§ **WHAT IS BEING ASKED**: Determine how many lines in the entries below include the word "agent", and reply with that number alone.

---- RECORDS PROVIDED

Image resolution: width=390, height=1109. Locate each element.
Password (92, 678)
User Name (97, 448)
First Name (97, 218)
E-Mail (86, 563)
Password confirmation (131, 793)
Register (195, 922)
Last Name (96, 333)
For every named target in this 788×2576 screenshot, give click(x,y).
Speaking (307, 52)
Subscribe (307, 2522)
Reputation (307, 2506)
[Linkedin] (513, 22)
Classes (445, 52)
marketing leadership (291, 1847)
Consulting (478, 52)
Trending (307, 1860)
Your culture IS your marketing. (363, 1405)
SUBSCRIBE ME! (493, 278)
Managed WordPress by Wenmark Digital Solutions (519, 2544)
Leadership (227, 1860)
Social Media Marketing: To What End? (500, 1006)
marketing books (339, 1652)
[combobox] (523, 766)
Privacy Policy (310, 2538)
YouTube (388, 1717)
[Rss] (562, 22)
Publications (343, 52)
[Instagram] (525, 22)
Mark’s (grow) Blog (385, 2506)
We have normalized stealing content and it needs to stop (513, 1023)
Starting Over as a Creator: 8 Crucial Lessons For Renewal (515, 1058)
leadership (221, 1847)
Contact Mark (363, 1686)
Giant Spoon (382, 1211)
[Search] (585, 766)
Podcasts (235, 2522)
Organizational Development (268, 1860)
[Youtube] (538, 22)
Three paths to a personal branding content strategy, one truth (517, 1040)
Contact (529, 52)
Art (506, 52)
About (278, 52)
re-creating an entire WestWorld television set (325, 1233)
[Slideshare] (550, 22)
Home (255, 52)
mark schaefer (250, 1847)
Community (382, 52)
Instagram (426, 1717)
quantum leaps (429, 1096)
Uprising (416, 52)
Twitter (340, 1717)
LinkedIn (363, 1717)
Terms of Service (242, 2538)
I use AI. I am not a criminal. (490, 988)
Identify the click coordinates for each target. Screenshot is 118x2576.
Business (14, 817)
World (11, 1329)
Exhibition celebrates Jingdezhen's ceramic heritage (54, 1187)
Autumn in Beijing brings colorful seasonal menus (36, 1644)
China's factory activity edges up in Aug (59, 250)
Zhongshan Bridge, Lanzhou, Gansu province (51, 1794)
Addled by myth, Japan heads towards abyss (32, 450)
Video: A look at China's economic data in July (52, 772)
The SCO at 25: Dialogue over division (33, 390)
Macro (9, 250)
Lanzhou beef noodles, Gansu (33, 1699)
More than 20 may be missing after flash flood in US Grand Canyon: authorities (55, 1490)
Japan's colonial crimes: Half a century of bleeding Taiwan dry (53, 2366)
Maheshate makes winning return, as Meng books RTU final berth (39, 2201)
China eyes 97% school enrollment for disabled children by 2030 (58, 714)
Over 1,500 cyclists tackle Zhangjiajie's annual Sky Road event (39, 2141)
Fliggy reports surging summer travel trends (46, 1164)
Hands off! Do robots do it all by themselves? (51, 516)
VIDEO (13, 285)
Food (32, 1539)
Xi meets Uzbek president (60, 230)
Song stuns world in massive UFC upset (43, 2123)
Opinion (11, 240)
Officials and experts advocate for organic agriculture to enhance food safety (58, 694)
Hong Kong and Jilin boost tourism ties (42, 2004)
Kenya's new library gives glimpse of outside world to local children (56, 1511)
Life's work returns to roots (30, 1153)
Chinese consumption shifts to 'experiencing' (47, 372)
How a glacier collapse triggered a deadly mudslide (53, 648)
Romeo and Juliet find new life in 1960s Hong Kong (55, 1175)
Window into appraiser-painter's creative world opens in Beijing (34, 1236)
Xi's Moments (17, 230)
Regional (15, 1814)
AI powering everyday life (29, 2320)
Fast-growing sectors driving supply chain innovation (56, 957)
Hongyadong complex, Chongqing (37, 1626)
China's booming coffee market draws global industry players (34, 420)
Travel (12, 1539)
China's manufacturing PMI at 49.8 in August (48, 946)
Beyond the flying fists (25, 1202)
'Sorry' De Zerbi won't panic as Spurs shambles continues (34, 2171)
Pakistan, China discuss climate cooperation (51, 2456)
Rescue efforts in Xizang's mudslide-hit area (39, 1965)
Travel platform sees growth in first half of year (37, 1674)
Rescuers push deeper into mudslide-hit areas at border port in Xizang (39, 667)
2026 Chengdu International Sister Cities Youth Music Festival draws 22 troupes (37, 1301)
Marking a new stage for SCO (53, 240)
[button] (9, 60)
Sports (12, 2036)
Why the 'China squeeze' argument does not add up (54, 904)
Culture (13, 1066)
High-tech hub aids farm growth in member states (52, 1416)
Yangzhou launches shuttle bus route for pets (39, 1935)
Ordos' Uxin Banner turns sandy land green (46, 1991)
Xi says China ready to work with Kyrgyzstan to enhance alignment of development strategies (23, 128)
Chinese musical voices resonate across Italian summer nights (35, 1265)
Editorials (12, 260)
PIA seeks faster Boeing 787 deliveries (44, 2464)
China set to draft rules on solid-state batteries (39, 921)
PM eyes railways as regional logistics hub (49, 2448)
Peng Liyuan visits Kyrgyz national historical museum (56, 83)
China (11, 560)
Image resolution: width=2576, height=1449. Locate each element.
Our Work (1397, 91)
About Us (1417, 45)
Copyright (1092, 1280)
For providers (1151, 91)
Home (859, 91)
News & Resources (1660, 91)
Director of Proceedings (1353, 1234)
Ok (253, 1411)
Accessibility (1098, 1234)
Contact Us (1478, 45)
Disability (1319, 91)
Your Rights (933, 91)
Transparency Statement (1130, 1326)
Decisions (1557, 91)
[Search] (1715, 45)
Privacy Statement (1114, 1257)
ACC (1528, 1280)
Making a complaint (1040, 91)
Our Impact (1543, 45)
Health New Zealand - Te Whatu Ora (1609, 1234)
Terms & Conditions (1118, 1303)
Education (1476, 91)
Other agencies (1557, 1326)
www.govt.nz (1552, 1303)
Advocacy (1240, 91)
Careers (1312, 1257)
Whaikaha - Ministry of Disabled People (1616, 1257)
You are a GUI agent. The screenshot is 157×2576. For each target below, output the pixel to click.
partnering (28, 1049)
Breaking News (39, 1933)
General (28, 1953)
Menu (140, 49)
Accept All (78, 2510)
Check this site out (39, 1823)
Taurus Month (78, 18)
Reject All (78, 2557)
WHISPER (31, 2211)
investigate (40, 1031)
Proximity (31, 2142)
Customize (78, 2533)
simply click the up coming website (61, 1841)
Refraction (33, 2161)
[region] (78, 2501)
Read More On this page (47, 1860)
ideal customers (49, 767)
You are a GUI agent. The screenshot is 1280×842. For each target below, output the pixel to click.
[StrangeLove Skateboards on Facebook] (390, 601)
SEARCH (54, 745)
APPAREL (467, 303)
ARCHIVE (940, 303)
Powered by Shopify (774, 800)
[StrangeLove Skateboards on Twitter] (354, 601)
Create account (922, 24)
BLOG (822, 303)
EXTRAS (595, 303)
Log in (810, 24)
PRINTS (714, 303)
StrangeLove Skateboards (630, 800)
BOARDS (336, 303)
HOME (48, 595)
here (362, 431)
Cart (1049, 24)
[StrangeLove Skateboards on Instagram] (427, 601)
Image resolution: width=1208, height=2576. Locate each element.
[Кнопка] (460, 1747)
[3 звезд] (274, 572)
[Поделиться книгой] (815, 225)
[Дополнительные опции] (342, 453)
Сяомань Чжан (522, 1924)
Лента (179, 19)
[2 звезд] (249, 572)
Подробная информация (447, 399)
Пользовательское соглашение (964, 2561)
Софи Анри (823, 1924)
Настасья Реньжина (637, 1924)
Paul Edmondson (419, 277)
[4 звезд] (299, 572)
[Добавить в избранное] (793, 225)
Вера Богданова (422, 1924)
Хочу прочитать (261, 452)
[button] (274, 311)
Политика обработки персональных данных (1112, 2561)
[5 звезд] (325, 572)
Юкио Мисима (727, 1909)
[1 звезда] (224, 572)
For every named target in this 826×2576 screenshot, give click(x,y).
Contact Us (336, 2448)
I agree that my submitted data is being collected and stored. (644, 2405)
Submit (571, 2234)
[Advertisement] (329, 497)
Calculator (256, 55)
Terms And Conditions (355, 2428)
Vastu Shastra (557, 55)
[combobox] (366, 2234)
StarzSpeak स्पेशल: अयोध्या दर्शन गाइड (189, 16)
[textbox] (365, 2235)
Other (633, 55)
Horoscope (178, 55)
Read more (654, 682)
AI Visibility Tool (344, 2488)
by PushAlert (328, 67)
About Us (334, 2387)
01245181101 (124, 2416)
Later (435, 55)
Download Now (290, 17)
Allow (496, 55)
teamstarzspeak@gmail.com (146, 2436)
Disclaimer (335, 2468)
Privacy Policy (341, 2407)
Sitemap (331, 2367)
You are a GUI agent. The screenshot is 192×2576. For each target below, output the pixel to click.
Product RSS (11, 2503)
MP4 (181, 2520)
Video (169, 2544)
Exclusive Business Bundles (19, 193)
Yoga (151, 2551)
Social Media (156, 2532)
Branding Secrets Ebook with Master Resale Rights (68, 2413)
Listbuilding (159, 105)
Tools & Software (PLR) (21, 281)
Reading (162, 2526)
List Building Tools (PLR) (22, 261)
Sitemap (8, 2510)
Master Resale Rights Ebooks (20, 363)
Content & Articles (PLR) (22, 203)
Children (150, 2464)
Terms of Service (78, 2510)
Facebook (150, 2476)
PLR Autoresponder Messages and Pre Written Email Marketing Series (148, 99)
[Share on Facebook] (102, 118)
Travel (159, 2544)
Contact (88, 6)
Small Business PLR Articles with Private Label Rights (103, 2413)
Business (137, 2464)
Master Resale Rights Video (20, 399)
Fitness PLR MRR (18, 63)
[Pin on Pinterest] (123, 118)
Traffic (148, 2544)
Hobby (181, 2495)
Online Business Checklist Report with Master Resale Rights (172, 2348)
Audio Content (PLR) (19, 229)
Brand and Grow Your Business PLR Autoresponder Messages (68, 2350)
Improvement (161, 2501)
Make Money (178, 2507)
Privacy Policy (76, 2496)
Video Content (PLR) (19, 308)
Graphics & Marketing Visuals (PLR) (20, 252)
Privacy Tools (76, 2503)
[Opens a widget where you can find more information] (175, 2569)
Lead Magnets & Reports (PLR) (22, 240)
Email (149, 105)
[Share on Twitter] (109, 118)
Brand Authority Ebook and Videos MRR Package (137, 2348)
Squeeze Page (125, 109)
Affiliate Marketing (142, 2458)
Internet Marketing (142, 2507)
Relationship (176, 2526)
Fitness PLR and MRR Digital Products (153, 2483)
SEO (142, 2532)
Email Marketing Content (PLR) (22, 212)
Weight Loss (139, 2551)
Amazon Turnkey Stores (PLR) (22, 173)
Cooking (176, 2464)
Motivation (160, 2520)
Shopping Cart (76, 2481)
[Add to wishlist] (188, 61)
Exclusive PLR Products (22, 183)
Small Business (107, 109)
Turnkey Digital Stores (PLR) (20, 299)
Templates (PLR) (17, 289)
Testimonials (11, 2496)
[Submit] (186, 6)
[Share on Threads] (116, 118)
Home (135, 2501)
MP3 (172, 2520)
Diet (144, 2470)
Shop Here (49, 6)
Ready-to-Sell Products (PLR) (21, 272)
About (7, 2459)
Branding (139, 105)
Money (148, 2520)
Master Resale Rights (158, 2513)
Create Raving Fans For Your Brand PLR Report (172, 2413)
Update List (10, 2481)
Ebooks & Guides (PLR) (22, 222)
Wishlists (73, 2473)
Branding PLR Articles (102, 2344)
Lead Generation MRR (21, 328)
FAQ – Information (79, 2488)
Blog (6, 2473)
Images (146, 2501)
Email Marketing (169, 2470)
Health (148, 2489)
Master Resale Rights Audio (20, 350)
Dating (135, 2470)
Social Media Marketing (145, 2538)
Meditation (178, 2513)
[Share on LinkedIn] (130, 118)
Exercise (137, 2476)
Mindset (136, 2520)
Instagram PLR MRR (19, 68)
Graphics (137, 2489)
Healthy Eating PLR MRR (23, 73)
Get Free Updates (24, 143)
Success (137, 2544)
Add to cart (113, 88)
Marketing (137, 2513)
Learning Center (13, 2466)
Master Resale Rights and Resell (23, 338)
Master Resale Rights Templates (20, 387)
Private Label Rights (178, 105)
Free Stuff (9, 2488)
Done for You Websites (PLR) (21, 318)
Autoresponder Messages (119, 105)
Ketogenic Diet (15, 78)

--------

§ **YOUR SOLUTION**: 3